§ PROBLEM DESCRIPTION
Among the entries below, take the line with "Image resolution: width=568" and the line with "Given: Click the", and output them and every line between them exactly, with nothing else.
########
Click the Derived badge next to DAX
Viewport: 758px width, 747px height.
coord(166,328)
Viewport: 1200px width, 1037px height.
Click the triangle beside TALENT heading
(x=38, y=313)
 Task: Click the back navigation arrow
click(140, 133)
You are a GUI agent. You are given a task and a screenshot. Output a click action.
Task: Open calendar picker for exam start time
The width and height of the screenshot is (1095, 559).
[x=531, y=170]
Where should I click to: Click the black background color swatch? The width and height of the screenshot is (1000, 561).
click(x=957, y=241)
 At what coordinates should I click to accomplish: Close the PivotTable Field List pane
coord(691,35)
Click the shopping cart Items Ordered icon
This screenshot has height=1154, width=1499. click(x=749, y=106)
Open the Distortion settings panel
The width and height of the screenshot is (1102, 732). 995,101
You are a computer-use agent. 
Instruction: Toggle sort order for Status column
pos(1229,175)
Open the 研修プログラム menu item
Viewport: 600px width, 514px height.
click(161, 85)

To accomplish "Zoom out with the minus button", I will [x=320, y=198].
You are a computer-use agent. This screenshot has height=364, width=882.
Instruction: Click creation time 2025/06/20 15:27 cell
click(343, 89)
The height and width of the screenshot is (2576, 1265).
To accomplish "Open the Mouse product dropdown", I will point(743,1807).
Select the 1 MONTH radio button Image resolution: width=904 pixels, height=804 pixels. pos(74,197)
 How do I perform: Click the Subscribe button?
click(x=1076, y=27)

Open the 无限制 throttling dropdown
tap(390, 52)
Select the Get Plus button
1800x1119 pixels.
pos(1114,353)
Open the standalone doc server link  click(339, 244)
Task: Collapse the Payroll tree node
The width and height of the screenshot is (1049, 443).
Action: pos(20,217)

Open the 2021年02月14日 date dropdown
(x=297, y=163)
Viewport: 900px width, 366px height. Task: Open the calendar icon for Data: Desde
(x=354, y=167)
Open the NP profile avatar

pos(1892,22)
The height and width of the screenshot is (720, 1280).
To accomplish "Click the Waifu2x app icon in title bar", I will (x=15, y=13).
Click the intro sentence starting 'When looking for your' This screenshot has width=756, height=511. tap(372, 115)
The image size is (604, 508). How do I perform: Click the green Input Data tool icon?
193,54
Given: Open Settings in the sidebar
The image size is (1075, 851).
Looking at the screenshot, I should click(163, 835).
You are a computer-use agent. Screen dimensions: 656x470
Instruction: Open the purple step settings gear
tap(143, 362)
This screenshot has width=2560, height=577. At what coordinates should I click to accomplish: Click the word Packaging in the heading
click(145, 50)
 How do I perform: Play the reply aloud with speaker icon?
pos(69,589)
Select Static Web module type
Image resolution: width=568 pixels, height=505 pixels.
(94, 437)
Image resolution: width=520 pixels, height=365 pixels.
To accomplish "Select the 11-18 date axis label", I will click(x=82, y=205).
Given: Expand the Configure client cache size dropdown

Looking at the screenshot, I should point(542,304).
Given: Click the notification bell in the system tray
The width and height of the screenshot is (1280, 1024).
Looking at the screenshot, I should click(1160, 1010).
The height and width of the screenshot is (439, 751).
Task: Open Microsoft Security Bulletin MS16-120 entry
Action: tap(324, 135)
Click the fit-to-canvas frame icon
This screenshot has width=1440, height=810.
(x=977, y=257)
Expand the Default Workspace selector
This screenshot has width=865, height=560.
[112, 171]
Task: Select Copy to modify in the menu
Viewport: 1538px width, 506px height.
########
§ RESPONSE FOR THIS EXERCISE
Image resolution: width=568 pixels, height=505 pixels.
(94, 437)
Image resolution: width=520 pixels, height=365 pixels.
To accomplish "Select the 11-18 date axis label", I will click(x=82, y=205).
Given: Expand the Configure client cache size dropdown

Looking at the screenshot, I should point(542,304).
Given: Click the notification bell in the system tray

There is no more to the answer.